Determine how many lines of the material below contain the string "icon", with case significant. Reply with the count alone.

*Material to process*:
# # # # #

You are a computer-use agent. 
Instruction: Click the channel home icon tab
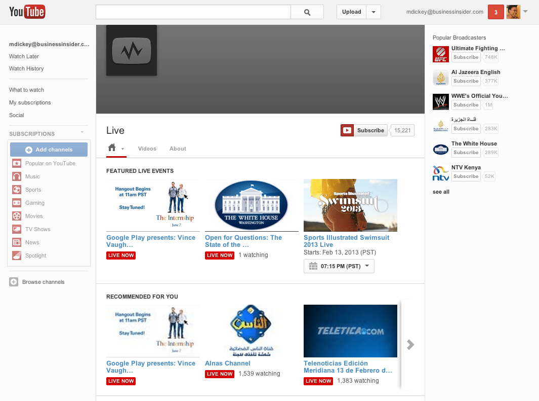112,148
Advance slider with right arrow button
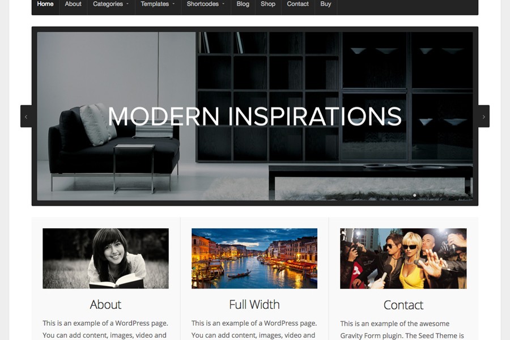Screen dimensions: 510x340 pyautogui.click(x=484, y=117)
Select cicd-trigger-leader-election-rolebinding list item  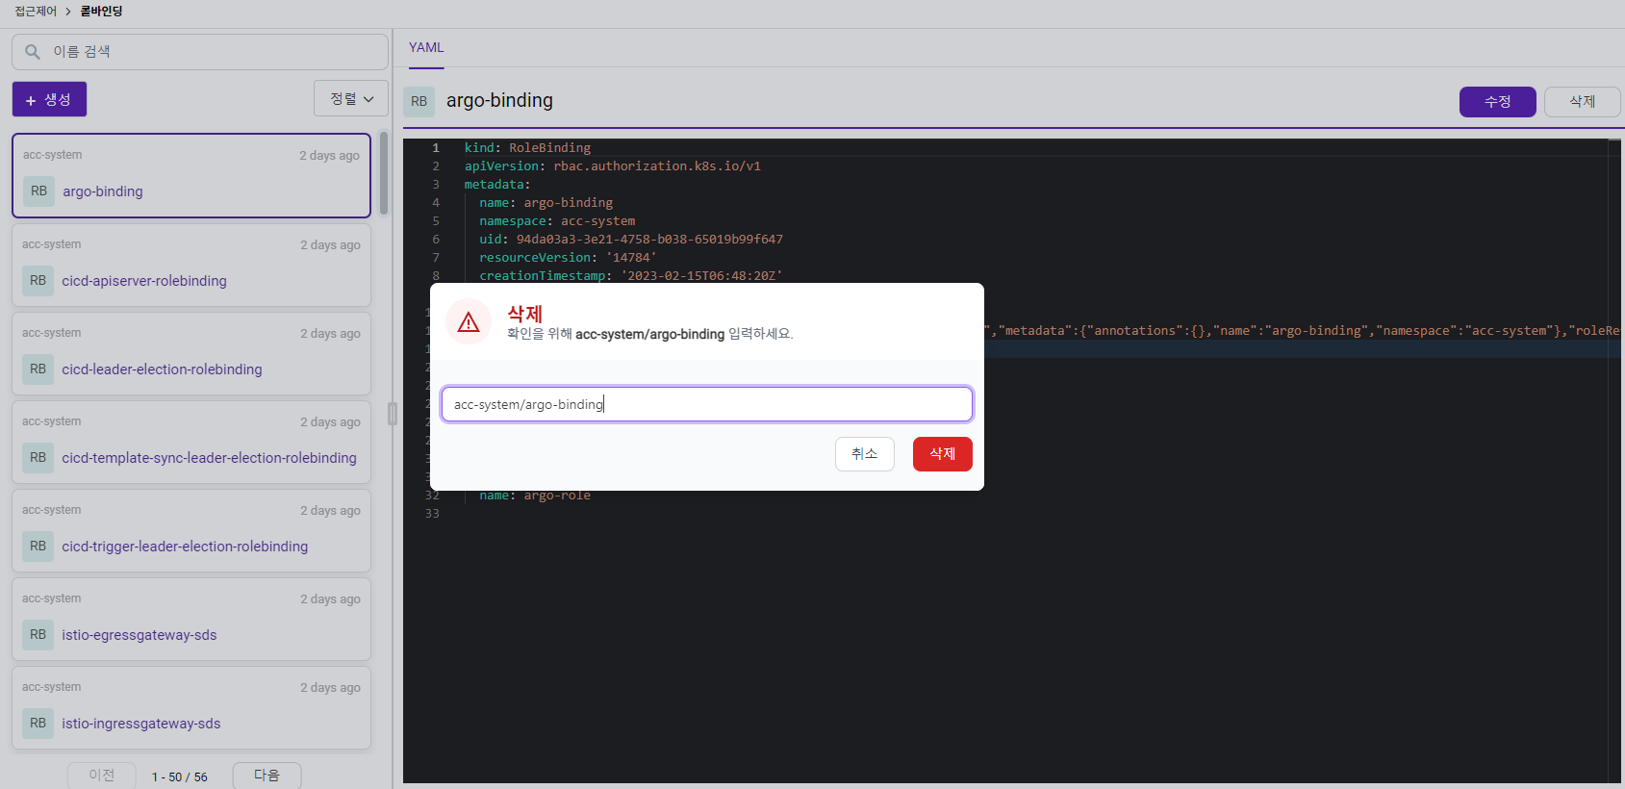(x=191, y=531)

# # # # #

*Worked solution*:
1